Sections of industry will also be concerned that while a delay will theoretically allow more time to clarify issues such as nutrient profiling, claim wording and scientific standards and presentation, a staggered approach to claims publication remains in place.

Groups such as the European Federation of Associations of Health Product Manufacturers (EHPM) and the European Responsible Nutrition Alliance (ERNA), have highlighted the business disadvantage that can result from opinions being issued at different times, be they either negative or positive.

“We support the delay but remained concerned about the commercial impact of this regulation as it stands,”​ EHPM regulatory affairs director, Lorène Courrège, told NutraIngredients.com this morning. “It is becoming very obvious there are many issues with this regulation that need resolving and quickly.”
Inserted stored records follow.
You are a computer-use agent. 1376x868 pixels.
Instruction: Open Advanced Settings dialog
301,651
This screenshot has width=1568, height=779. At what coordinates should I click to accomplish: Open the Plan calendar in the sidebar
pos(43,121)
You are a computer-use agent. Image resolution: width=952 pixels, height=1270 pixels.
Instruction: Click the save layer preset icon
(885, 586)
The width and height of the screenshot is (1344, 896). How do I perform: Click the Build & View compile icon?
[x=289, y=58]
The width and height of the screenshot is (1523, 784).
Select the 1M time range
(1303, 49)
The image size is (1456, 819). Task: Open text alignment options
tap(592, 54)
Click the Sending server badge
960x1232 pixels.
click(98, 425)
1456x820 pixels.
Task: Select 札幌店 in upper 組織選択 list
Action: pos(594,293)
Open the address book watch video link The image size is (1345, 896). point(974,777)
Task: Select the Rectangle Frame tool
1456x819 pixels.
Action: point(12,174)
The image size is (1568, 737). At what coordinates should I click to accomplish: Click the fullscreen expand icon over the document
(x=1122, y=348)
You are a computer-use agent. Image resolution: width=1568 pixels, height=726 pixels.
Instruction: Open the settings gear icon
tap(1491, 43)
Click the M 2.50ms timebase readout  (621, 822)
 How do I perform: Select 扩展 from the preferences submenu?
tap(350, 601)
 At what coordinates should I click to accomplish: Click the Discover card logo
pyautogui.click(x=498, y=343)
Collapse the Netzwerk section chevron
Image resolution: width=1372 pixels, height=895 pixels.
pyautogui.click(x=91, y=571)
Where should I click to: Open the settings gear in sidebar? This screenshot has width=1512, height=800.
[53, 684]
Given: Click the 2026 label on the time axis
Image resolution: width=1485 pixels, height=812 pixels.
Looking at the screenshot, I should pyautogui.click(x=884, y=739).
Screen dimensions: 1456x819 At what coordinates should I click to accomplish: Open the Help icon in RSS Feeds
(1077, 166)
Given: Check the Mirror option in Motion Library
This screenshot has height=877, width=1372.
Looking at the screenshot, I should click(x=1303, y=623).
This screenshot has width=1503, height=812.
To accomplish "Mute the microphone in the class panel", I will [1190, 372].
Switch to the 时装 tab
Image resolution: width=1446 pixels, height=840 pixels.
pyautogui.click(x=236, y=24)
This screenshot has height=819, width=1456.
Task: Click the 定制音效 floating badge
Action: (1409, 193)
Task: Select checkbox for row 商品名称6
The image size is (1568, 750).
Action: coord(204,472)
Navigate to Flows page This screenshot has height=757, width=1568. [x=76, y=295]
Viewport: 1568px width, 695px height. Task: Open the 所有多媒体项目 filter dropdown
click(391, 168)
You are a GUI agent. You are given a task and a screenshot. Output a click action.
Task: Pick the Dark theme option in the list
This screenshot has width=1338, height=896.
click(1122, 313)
Health claims expert, Nigel Baldwin, the senior scientific and regulatory consultant and EU manager at Cantox Health Sciences International, said EFSA should go ahead and publish its opinions as they are finalised.

It is important to see these opinions sooner rather than later so the debate on how EFSA will assess them can be concluded because clearly they have opinions ready and are unlikely to change them,”​ he said.

But he acknowledged the commercial issues that may arise from staggered publication.

“I would urge caution that they are published, as far as is possible, in groups of similar functional ingredients, so that competitive issues are kept to an absolute minimum because this is a legitimate concern from industry. If they start with some of the vitamins and minerals that would be a way to break into the process slowly and without too much initial controversy.”

Reasons for delay

The fact more than half of the 4000-or-so article 13.1 nutrition and health claim dossiers were sent back to the Commission for clarification on various points by EFSA is cited as a major reason in the delay.

The clarification process, which is complex as it involves member states and other interested parties, has not been completed yet,”​ said a statement on the European Union website today.

Because of this delay it will not be possible for EFSA to evaluate all submitted claims in time to allow the Commission to adopt the Community list of all permitted Article 13 health claims by the set deadline of January 31, 2010.”

Call for discussion

Courrège said EHPM, which represents 1000s of mostly small to medium-sized players, was disappointed EFSA had made no move to initiate a stakeholder’s meeting with EHPM and others after the group recently issued an ulterior model to deal with article 13.1 health claims.

“The process is not working and this delay highlights that,” ​she said. “We want to have a dialogue with EFSA about this but none has so far been forthcoming.”